Vereador Cassio Capellari apresenta Projeto de Lei que visa flexibilizar abertura de academias em São Pedro

Vereador Cassio Capellari apresenta Projeto de Lei que visa flexibilizar abertura de academias em São Pedro

Dr Cassio Capellari, presidente da Câmara Municipal de São Pedro, protocolou o Projeto de Lei nº 57/2020, que “Reconhece a prática da atividade física e do exercício físico como essenciais para a população de São Pedro em estabelecimentos prestadores de serviços destinados a essa finalidade em tempos de crises ocasionadas por moléstias contagiosas ou catástrofes naturais e dá outras providências”.

De acordo com o parlamentar o projeto será votado na próxima sessão legislativa e tem como principal objetivo poder flexibilizar e permitir a abertura de estabelecimentos prestadores de serviços destinados a essa finalidade.

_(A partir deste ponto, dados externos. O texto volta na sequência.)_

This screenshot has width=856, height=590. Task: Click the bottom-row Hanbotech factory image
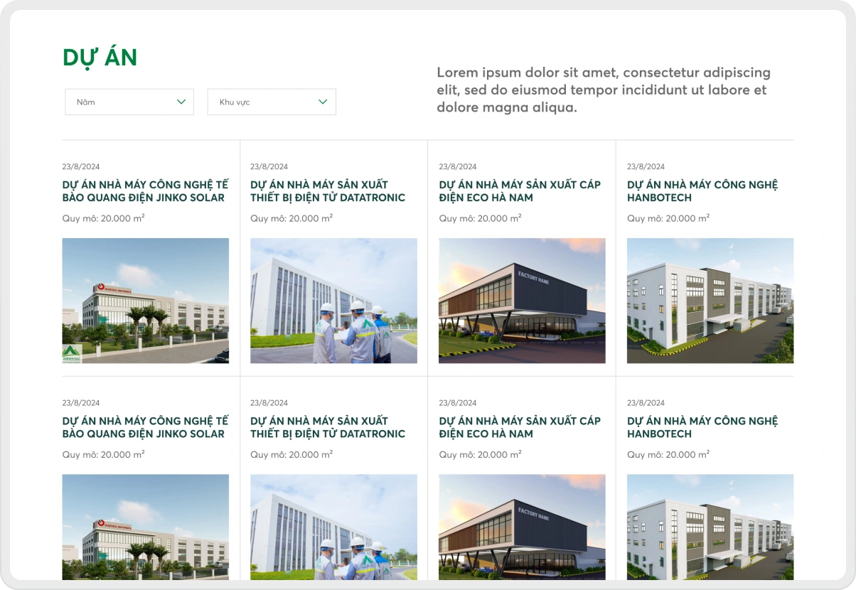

“O presente projeto tem como objetivo garantir a essencialidade da atividade física e do exercício físico, especialmente na garantia do funcionamento de estabelecimentos prestadores de serviço destinados a essa finalidade pela população são pedrense, contribuindo com o processo de qualificação da prestação de serviços em saúde ofertados por profissionais da Educação Física. A saúde é um direito social consagrado no art. 6º da Constituição Federal de 1.988, devendo o Município prover condições indispensáveis ao seu pleno exercício através de políticas econômicas e sociais que visem a redução de riscos de doenças e de outros agravos, sendo a atividade física elemento determinante e condicionante como serviço essencial conforme disposto na Lei Federal nº 8.080/1990. Cabe destacar que a Resolução do Conselho Nacional de Saúde nº 218 de 1.997 define os Profissionais da Educação Física como Profissionais de Saúde”, justifica o vereador Dr Cassio que acrescenta: “A prática periódica de exercícios de atividade física seja em estabelecimentos afetos a área, desde que respeitadas as orientações sanitárias de higiene e convívio social são estimuladas pelas maiores autoridades em Saúde, como a OMS (Organização Mundial de Saúde) e o Ministério da Saúde do Brasil. Tais recomendações devem-se ao fato do bom condicionamento físico estar diretamente relacionado a melhor ativação do sistema imunológico dos seres humanos”.

Cassio Capellari também ressalta a opinião da Sociedade Medica sobre a pratica de exercícios físicos.

“Ademais, a opinião da Sociedade Brasileira de Medicina do Exercício e do Esporte (SBMEE) sobre exercício físico e o Coronavírus (COVID19), ratifica o entendido do meio cientifico quando a importância e os benefícios da pratica de atividades físicas para: melhora da função imunológica, otimizando as defesas do organismo diante de agentes infecciosos; redução das chances de pessoas fisicamente ativas apresentarem doenças como: diabetes, hipertensão e outras doenças cardiovasculares, patologias crônico-degenerativas, que elevam os riscos de morte quando da infecção pelo novo Coronavírus; o tratamento e controle destas citadas doenças, pois pacientes descompensados são ainda mais suscetíveis as complicações e agravamento da infecção pela COVID-19. Sendo assim, é possível afirmar que a prestação dos serviços de Educação Física é competente fundamental para o controle e redução da necessidade de atendimentos hospitalares por meio da promoção e manutenção das condições de saúde dos seus praticantes.  Vale lembrar ainda que, os profissionais de Educação Física estão convocados a realizar a capacitação nos protocolos clínicos do Ministério da Saúde para o enfrentamento da COVID-19 através da Portaria nº 639, de 31 de março de 2020 e, portanto, entende o CREF4/SP que atendidas as condições impostas pelos órgãos de saúde brasileiros para o funcionamento das empresas, não há o que se falar quanto ao preparo técnico dos Profissionais no resguardo à sociedade quanto às formas de mitigação da disseminação e da prevenção de contagio pelo novo Coronavírus ou de qualquer outra pandemia que eventualmente venha acontecer no futuro”, afirma o parlamentar.

“Mesmo sendo aprovado, cabe ao prefeito regulamentar esta Lei através de Decreto ou ainda restringir o direito da prática das atividades com decisão fundamentada em normas sanitárias e de segurança pública, a qual indicará a extensão, motivos e critérios técnicos e científicos embasadores das restrições que porventura venham a ser expostas”, concluiu.